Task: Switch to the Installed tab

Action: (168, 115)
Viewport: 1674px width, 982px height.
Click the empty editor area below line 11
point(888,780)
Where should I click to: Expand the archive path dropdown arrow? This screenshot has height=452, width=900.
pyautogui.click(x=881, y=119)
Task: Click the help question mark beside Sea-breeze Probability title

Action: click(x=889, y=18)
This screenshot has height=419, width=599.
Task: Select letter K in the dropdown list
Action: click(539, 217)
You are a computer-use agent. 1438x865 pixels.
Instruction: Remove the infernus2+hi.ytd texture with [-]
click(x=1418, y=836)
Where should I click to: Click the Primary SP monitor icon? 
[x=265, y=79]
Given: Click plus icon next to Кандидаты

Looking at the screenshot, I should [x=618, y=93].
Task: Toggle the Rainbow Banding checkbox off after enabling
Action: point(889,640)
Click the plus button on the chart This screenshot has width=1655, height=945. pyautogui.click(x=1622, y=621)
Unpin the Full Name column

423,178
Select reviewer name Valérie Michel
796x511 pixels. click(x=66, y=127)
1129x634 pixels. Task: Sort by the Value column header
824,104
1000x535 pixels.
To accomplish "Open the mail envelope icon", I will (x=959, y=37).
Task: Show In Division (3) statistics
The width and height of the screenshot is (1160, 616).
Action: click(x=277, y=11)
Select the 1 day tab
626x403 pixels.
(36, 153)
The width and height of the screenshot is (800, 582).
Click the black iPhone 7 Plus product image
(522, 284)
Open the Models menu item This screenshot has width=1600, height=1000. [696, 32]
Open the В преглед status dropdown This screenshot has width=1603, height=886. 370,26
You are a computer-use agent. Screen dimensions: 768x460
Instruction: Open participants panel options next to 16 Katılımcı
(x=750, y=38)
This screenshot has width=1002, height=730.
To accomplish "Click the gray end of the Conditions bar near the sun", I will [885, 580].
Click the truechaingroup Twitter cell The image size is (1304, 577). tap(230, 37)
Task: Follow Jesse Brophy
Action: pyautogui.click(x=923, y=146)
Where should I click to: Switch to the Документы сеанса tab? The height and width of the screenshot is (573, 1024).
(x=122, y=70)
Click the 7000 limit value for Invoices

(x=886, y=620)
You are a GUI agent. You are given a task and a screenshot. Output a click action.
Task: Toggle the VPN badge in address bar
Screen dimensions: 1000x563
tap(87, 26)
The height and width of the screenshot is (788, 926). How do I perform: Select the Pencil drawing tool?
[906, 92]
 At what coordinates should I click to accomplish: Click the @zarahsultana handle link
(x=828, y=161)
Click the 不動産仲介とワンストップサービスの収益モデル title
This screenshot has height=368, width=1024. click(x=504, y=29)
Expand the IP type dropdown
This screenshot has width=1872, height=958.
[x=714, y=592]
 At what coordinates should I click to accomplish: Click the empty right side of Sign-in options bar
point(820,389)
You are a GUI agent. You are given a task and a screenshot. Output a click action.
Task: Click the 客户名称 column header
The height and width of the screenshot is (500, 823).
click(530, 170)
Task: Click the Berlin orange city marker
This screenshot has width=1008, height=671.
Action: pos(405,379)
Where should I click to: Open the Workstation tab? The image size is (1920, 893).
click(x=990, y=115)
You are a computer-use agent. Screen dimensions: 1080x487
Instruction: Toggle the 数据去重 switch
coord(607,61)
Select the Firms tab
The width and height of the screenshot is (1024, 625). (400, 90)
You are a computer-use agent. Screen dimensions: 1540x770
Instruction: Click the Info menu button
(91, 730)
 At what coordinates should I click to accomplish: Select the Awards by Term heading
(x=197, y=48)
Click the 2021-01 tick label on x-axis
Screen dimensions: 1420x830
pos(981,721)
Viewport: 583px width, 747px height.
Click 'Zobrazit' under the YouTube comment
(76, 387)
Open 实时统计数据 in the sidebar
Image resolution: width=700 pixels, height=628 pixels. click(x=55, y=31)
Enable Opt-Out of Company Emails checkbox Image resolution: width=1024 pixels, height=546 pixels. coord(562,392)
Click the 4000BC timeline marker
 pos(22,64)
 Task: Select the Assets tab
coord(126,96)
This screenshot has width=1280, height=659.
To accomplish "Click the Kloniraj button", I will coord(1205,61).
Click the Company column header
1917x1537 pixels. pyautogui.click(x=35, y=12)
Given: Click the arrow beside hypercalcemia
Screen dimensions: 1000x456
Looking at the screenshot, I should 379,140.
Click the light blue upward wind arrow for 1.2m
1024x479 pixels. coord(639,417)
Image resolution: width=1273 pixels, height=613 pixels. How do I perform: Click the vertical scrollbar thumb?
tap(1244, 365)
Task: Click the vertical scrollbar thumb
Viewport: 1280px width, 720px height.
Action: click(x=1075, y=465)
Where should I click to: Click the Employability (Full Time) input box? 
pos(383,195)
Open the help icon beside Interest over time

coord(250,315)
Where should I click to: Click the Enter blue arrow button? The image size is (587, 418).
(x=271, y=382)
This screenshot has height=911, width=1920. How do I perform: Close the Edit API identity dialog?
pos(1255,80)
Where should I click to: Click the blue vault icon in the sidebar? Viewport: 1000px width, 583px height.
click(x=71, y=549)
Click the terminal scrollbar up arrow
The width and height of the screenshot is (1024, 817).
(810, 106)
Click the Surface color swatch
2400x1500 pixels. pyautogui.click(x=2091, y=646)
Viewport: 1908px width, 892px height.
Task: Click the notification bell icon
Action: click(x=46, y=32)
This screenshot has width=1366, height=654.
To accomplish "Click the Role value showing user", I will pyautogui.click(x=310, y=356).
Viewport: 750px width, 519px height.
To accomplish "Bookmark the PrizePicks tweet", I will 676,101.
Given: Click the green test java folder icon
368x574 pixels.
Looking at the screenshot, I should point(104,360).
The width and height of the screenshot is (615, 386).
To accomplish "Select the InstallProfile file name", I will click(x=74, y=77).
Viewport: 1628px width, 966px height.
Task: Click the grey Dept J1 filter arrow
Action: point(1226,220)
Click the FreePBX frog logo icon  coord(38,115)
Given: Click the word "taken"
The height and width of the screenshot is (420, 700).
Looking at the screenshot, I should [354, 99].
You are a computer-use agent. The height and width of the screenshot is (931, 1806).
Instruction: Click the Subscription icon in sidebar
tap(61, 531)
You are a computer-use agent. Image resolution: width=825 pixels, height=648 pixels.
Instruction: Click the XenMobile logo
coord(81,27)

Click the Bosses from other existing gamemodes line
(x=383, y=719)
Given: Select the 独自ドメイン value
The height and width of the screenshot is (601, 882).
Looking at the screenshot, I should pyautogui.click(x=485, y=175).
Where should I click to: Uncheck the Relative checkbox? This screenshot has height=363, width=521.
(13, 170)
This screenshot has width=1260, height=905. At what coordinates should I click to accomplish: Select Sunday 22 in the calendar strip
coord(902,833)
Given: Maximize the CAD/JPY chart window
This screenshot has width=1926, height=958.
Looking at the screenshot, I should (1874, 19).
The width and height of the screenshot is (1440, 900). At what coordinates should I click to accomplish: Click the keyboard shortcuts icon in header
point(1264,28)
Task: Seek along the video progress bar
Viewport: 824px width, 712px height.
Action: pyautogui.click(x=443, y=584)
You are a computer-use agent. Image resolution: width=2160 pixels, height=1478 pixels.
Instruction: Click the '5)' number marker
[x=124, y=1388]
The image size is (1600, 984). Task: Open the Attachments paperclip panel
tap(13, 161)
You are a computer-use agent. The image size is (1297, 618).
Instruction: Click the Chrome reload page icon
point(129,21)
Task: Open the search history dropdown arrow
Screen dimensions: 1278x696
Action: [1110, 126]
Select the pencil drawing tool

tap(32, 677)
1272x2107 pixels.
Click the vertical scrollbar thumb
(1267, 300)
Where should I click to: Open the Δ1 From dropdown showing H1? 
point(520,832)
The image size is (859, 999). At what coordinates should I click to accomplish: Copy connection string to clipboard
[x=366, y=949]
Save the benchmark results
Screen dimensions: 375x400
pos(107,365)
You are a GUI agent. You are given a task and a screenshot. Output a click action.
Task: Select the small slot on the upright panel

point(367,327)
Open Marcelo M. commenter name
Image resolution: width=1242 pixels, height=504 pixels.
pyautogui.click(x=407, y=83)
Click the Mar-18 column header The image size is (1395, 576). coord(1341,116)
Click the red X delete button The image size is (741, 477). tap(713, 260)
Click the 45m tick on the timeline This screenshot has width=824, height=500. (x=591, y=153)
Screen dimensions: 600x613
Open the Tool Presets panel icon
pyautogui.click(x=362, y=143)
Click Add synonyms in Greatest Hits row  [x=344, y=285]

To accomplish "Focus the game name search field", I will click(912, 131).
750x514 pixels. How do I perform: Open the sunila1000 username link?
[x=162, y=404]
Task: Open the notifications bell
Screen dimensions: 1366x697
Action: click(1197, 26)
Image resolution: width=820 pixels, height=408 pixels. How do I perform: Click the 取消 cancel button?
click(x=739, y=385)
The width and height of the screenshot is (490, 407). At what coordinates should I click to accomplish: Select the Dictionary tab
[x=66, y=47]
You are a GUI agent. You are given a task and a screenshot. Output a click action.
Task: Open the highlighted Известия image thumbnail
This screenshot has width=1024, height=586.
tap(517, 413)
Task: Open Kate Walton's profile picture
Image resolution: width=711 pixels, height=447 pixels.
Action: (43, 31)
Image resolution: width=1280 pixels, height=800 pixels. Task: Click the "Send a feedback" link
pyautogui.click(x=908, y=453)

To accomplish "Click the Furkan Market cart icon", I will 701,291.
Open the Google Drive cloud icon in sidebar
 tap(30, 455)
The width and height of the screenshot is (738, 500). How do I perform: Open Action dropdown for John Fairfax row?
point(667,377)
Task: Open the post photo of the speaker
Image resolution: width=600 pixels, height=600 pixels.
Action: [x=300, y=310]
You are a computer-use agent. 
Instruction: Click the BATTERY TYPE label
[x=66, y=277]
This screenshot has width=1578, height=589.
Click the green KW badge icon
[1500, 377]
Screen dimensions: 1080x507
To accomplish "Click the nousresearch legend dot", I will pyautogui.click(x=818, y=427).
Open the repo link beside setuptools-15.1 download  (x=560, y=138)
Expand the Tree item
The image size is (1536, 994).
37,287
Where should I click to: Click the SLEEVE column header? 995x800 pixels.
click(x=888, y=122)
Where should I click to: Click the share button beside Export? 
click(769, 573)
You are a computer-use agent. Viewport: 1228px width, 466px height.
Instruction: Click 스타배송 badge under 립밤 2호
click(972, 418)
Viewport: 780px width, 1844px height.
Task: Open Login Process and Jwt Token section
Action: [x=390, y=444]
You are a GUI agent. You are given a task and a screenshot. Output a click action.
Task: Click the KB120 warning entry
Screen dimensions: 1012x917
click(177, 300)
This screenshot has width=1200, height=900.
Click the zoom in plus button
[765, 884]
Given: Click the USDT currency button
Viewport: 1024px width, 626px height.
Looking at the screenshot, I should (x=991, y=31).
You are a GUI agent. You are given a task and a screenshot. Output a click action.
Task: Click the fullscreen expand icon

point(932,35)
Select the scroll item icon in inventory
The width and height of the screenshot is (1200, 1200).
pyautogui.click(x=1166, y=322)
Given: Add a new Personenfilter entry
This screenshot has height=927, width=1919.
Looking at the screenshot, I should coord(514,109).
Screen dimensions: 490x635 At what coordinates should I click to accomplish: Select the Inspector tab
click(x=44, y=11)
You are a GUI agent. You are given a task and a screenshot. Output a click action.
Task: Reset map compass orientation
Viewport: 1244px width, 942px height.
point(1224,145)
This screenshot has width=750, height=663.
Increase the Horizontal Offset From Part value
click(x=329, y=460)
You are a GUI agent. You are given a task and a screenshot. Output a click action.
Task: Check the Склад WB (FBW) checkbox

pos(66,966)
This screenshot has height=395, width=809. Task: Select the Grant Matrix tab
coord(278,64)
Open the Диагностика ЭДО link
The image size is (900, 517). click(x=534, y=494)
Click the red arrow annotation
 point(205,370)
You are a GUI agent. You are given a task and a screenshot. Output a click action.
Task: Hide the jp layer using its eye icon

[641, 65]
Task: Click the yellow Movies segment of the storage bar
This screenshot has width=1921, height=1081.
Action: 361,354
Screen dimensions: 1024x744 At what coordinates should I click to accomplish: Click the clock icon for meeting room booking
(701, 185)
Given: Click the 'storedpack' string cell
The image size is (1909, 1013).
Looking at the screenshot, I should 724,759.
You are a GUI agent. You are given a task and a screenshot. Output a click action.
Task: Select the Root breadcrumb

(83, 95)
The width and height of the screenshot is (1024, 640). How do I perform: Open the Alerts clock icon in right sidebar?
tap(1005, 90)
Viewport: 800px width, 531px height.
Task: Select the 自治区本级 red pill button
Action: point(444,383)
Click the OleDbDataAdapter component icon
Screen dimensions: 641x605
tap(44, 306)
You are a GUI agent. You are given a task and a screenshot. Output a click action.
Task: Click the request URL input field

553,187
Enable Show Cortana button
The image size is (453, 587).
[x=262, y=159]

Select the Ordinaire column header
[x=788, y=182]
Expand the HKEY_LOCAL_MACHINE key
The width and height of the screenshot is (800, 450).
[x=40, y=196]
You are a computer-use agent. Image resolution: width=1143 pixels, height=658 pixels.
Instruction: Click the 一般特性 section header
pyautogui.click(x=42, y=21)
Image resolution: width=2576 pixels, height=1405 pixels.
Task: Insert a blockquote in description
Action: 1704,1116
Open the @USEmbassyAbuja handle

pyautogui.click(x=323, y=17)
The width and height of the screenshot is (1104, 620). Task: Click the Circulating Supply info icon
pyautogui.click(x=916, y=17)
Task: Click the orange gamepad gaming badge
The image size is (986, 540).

- **To do**
Wherever the word "orange" appears in a line of the data, copy that line.

- **Solution to the exercise**
Task: Click the Berlin orange city marker
Task: Click the orange gamepad gaming badge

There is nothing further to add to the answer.